In addition, the dielectric polymer added to the matrix 24 of the piezoelectric layer 12 in addition to the material having viscoelasticity at room temperature such as cyanoethylated PVA is not limited to one type, and a plurality of types may be added. .

In addition to dielectric polymers, for the purpose of adjusting the glass transition point Tg, thermoplastic resins such as vinyl chloride resin, polyethylene, polystyrene, methacrylic resin, polybutene, isobutylene, phenol resin, urea resin, melamine resin, Thermosetting resins such as alkyd resins and mica may be added.
Furthermore, for the purpose of improving the tackiness, a tackifier such as rosin ester, rosin, terpene, terpene phenol, petroleum resin, etc. may be added.

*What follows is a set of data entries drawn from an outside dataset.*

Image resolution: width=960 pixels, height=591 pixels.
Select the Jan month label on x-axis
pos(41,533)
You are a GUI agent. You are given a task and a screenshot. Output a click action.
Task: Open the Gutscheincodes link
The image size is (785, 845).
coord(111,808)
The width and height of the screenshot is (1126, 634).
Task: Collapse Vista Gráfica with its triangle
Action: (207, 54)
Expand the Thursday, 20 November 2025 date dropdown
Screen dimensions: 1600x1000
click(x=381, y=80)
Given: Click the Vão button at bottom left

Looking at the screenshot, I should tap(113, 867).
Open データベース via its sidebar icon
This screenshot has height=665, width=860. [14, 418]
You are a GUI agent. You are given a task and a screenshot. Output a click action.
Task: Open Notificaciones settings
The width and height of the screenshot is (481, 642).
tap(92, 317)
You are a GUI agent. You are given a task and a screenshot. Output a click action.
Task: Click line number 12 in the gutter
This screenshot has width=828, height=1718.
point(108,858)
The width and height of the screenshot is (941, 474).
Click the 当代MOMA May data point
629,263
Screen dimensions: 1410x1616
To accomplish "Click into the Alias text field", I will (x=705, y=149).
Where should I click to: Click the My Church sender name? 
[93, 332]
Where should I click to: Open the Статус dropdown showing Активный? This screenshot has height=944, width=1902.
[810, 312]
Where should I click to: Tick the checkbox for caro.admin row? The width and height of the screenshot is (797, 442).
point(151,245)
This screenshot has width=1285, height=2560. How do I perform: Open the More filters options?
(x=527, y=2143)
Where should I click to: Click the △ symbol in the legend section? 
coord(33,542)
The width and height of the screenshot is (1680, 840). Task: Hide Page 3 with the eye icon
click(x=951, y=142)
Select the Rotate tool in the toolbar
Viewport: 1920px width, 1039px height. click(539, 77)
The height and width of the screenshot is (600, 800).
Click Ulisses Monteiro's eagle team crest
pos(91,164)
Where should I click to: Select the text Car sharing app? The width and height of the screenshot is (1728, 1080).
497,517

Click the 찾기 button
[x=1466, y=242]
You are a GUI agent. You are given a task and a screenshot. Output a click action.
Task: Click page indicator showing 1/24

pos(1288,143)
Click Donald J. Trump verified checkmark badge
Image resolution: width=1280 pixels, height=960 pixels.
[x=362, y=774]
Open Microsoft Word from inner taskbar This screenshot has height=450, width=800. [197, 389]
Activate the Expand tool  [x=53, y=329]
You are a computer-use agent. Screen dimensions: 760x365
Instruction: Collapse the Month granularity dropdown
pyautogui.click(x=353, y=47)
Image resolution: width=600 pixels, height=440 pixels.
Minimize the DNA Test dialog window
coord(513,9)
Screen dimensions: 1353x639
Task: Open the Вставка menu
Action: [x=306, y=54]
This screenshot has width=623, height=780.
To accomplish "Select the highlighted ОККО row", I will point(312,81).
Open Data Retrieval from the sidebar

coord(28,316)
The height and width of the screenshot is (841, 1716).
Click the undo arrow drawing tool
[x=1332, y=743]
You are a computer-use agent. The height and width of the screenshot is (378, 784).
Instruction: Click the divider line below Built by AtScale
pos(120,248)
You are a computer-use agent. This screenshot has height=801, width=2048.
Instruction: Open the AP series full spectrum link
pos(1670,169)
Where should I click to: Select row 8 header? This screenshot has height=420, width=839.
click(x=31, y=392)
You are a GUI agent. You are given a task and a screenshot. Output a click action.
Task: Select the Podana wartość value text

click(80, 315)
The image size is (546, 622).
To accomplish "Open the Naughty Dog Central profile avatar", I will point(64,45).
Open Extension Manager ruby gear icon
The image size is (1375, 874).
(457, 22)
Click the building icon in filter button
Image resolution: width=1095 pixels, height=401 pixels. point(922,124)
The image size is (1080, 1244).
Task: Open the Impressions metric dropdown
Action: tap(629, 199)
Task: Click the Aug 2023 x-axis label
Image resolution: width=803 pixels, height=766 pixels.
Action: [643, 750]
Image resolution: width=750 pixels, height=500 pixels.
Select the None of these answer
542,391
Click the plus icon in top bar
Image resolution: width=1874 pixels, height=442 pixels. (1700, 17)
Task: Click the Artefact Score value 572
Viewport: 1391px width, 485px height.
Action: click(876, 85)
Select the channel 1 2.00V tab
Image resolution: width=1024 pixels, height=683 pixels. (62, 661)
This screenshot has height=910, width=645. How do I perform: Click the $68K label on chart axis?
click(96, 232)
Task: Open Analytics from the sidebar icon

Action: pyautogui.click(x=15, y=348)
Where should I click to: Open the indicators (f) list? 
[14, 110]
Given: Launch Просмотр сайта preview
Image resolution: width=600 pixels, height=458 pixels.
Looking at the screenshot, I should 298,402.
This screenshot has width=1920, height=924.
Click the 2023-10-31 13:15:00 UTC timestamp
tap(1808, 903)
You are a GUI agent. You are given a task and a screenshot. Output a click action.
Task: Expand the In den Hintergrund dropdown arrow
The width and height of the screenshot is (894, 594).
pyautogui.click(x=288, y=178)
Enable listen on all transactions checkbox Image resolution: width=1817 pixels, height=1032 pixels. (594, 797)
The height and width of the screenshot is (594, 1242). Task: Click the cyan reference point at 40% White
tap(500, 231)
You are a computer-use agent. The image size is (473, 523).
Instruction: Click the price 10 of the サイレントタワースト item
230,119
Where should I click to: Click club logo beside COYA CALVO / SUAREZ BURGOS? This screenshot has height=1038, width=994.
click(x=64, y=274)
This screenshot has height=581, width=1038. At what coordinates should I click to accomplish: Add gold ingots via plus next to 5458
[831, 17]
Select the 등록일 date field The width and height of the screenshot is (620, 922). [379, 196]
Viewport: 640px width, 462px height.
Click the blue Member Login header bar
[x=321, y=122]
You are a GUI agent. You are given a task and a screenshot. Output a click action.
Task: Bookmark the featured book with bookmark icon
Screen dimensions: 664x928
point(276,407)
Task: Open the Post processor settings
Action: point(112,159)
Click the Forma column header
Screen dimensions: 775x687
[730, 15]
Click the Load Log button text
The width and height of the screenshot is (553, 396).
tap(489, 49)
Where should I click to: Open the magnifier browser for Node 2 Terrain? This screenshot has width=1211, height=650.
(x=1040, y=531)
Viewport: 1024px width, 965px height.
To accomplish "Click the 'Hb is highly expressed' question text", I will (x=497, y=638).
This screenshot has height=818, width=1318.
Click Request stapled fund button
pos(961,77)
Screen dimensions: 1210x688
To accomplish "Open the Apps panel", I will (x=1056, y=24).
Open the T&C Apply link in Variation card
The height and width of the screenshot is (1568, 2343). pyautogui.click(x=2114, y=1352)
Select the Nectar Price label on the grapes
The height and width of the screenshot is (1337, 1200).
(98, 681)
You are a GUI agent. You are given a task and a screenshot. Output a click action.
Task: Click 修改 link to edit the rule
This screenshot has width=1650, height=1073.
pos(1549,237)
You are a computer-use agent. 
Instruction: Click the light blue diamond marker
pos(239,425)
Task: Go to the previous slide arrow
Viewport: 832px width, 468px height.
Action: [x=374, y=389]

In the matrix 24 of the piezoelectric layer 12, there is no particular limitation on the addition amount when a polymer other than a viscoelastic material such as cyanoethylated PVA is added, but it is 30% by weight or less in the ratio of the matrix 24. preferable.
Thereby, the characteristics of the polymer material to be added can be expressed without impairing the viscoelastic relaxation mechanism in the matrix 24, so that the dielectric constant is increased, the heat resistance is improved, the adhesion with the piezoelectric particles 26 and the electrode layer is improved, and the like. In this respect, preferable results can be obtained.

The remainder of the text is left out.